「私は幸せになってはいけないオンナなの」
治療ベッドでそう呟いた。
俺はドキッとして尋ねたんだ。
1月のおわりになると何故だかいつも不思議と
杏子という側弯症の女性を想いだすんだ。
治療家駆け出しだった自信満々だったあの頃に
俺は大きな壁にぶち当たったんだ。
症状がいっこうに変わらない。
いや、その場ではよくなっても
数時間すると痛みがぶり返してしまうのだ。
何度挑戦しても、精々もって1日
自信満々だった若かりしの俺は
完全にお手上げだったんだ。
この側弯症の杏子を治したいと思った。
治すためなら、、、と深く杏子の中に
ドップリと生活の一部を持っていかれたんだ。
何で治んねーんだろーって
ずっと考えてた。
そして、ある日呟いた一言がコレ
「私は幸せになってはいけないオンナなの」
俺は「何の話だ?」と尋ねた。
治療ベッドで深くため息をつく杏子。
そして、何があったのかなかなか言わない。
じれた俺は次々に質問していったんだ。
いじめっこだった?
借金がある?
親とうまくいっていない?
どれもこれも外れたが、気が付いたのは
聞き出してほしいという表情を杏子はしていたんだ。
気のせいだろうか、いやそれは間違いなさそうで
彼女も当ててくれるのを待っていたのだ。
更におれの質問は続く。
友達を裏切った?
痴漢や暴漢にあった?
そして、とうとうこれしかないモノを絞りこんで
それを言った質問に杏子は泣き崩れた。
その日の治療をあきらめ
帰り際だった杏子は立っていたが、
その場で泣き崩れたのだ。
その質問とは
「子供をおろしたことがある?」
だった。

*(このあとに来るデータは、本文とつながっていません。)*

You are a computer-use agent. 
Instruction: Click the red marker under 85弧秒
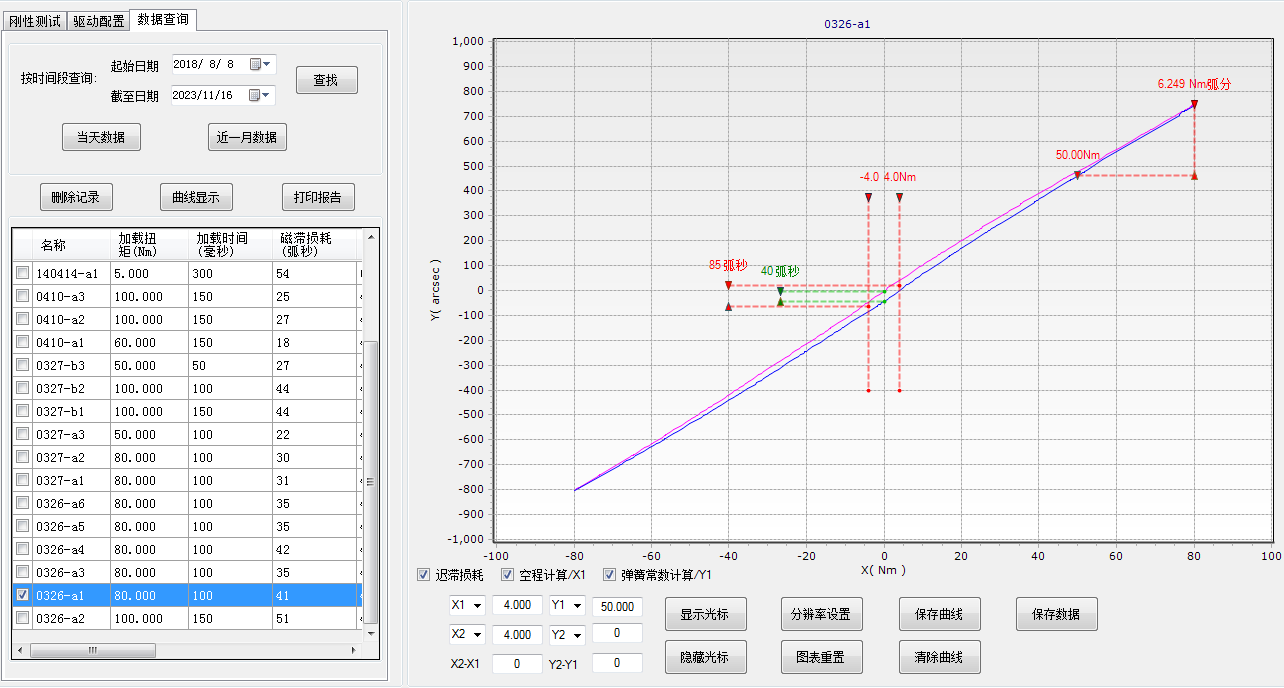tap(728, 285)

なんて残酷な質問なんだ
と思いながらも放った言葉だった。
その瞬間、膝が砕けペタンと床に崩れ泣き出したのだ。
それは25才の大人が出す泣き声ではない位大きな泣き声だった。
15分以上泣いていた杏子の背中を擦っていると話し出したんだ。
「私、高校生のとき先生が好きで
卒業してから付き合ってもらったの。
でも先生は奥さんがいて、、、
でも、私のことも好きだからって」
要約すると高校生の時の先生と不倫をしていったんだ。
本気になってしまい、カラダを許した。そして子供ができた。
自分を好きだと言った先生は杏子を選ぶことが出来なかった。
そして杏子は産みたいと話したが、それは叶わなかった。
産婦人科で一緒に付き添ってくれた先生。
しかし子供をおろすと消えていなくなってしまった。
大好きだったヒトの子供を宿し、打ち明け、喜んでもくれたが
最終的にはおろされ、最後はその恋人も消えた。
そのとき思ったらしい。
全て一度に幸せを取り上げられて死にたいとも思ったようだ。
杏子の中の常識を大きく越えたその出来事は
大きなストレスとなり、トラウマとなった。
そんな思いが一気に俺の質問により
重く蓋をしていた杏子のトラウマの蓋が
吹き飛び一気に泣き崩れたのだった。
不倫を堕胎をと至って常識的な
当時の18歳か19歳の少女の心は
酷く後ろめたさを感じたのだろう。
15分してしゃっくりのような泣き声に
変わったから俺は杏子を立たせたんだ。
すると身長がすごく高くなっていて驚いたんだ。
側弯を確認すると差異が無くなっていた。
ホントにキレイに左右が揃っていたんだ。
それどころか顔は晴々として
見た中で一番きれいな顔になっていた。
そして、あんなに痛がっていた腰痛は
ピタリと無くなったんだ。
大脳の記憶で自分自身に降りかかる大きなストレスは
トラウマとなるかもしれない。
そしてそれは同じく中枢神経を緊張させ
背骨を歪めるかもしれない。
心療内科の医師がそう言った。
それは大脳の表現として
側弯症になる事はあるかもしれない。と。
杏子はその後どうしているのだろうか。
幸せを掴んでいて欲しいと想っている。
おれはいまオーストラリアに向かう機内にいる。